Grace Edwards

Freelance writer – creative – media-maker

Interview: Melbourne Ballet Company’s resident choreographer Simon Hoy

“Dance is the poetry of athleticism,” says Simon Hoy, resident choreographer of the emerging Melbourne Ballet Company (MBC). “It’s the bodies, it’s the craft, the stamina and the expression. The dancer’s craft is the ability to express, whether it is through the gesture of the hand or a larger movement of the body. A lot of years go into the work that is produced by the dancers I work with.”

For a man who insists that communicating his love of dance to others represents a task of great difficulty, Hoy is surprisingly articulate. Perhaps his years abroad provided him with time for personal reflection – “working with Peter Schaufuss in Germany was incredibly influential in my approach to dance,” he says. “He is someone whom I will always try to mold myself on, he was just very inspiring.”

“Also, living in New York,” he adds, “I think it represents the epitome of what you strive for. It’s that feeling of ‘wow, we’re here and working in New York’ that makes it so exciting.”

Despite his stimulating work overseas, Hoy has chosen to return to Melbourne and work with a fledgling local company. At first I was a little puzzled by this, but the more we discussed Hoy’s work at MBC, the more I understood his decision. Apart from the Australian Ballet, none of the smaller dance companies around Melbourne share a classical focus. Whilst the MBC does not stage any Sleeping Beauties or Swan Lakes, it boasts a hectic schedule of around three projects per year. The company’s particular blend of classical with modern and its dynamic image have contributed to its growing popularity. “Our last show was pretty much sold out and it’s a great, younger demographic that we’ve got attending. It’s going to take a while to know how what we are doing will ultimately be received, but the audience is definitely growing.”

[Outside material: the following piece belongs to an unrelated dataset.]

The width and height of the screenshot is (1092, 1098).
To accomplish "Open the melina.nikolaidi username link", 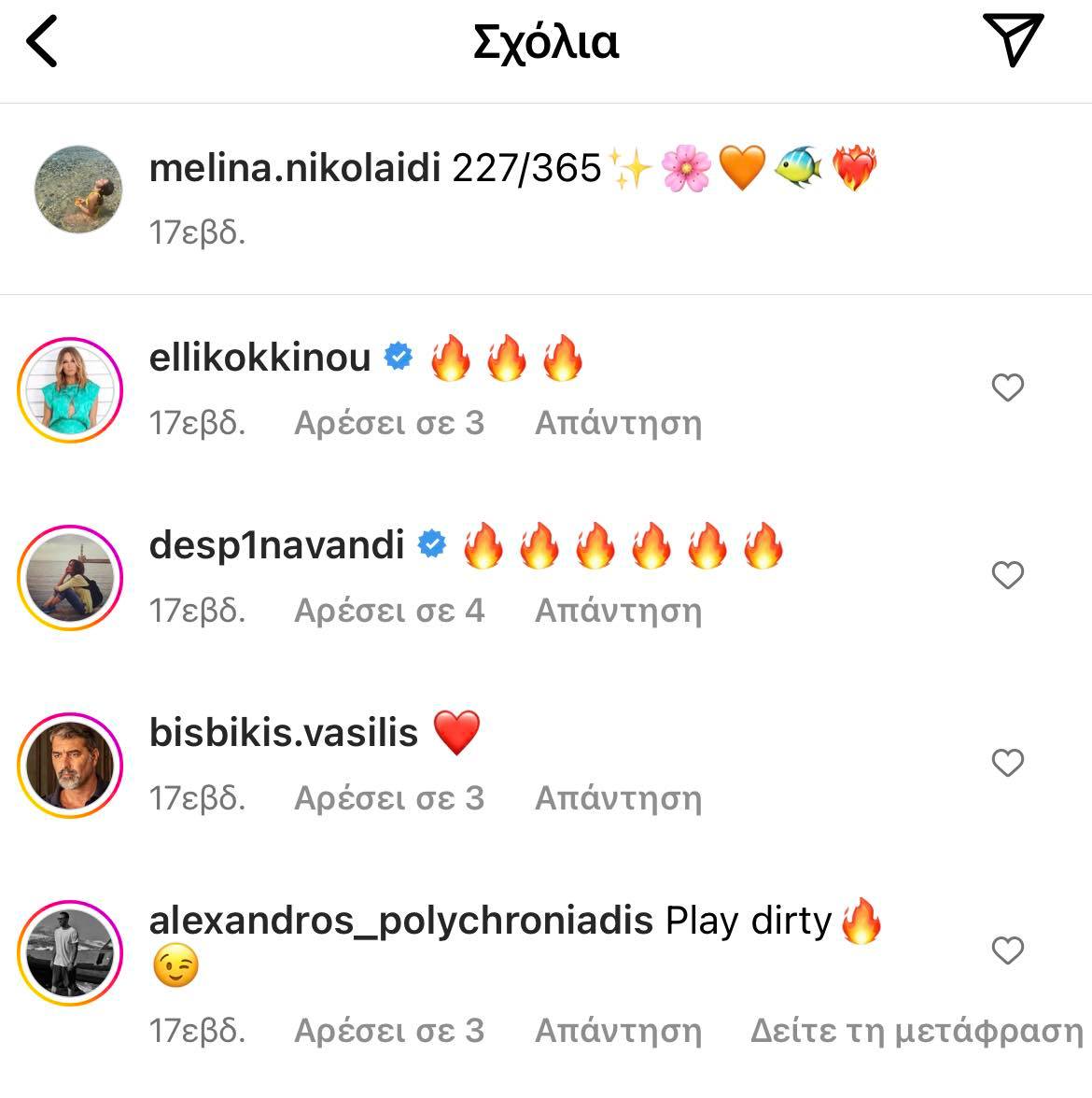I will [295, 168].
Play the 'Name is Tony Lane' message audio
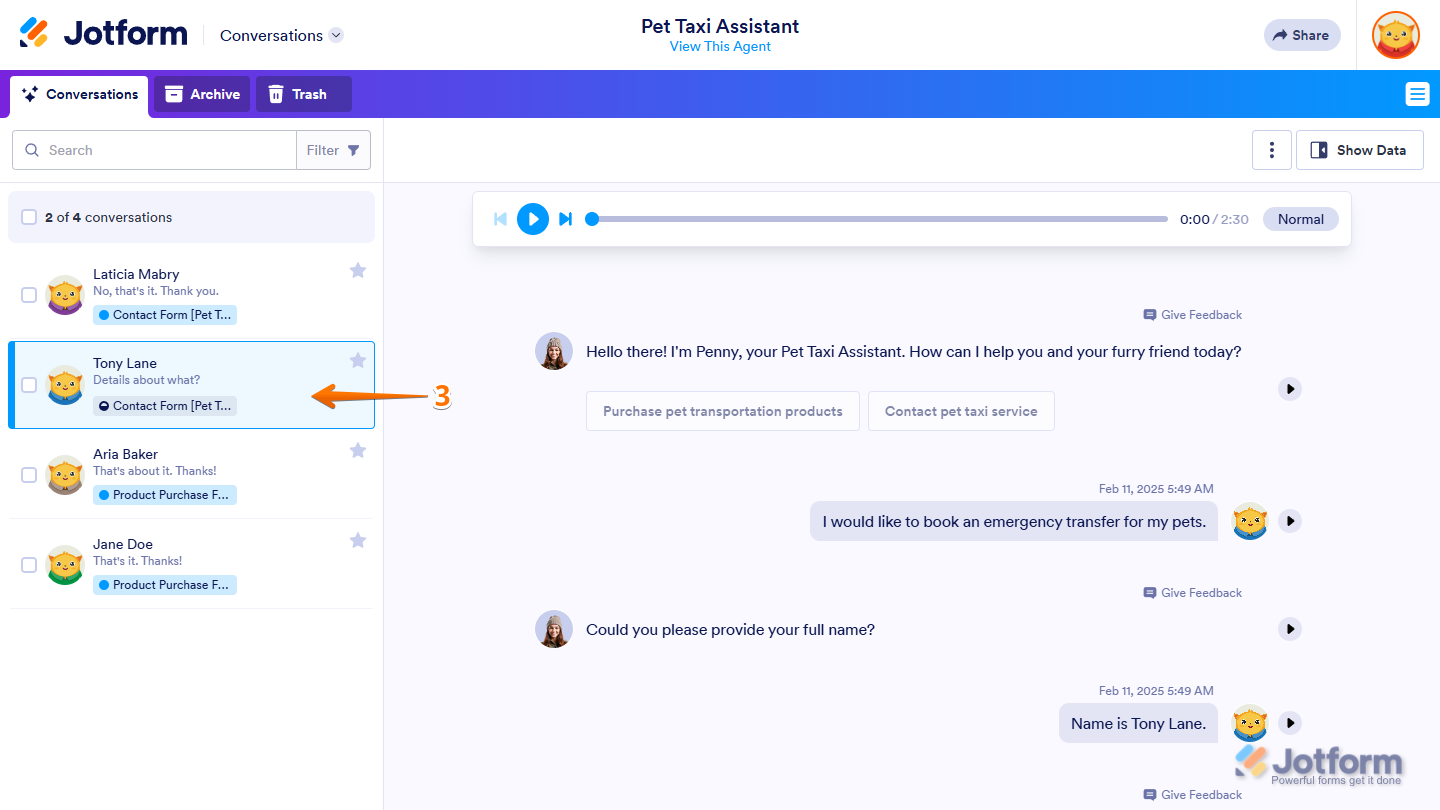1440x810 pixels. 1290,722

The MBC’s upcoming project Believe features two works created by Hoy: a pre-existing piece entitled Submerged, and a new work entitled Infinite Space. Submerged, he explains, “is an abstract piece about the feeling of entering a space that is somewhat sacred. People often ask me if I consider Melbourne my home. In a sense yes, but my real home I feel is the studio, that space – that is what this piece tries to communicate.” When asked about Infinite Space, Hoy replies, “It’s a work I’ve been considering for a couple of years. At this point, the work is a tribute to the concept of believing in one’s journey, which is important when you find yourself in front of an audience.”

As we part, I ask Hoy what he would tell students who are considering attending an MBC show. “Bring a friend” he chuckles. I know I certainly will.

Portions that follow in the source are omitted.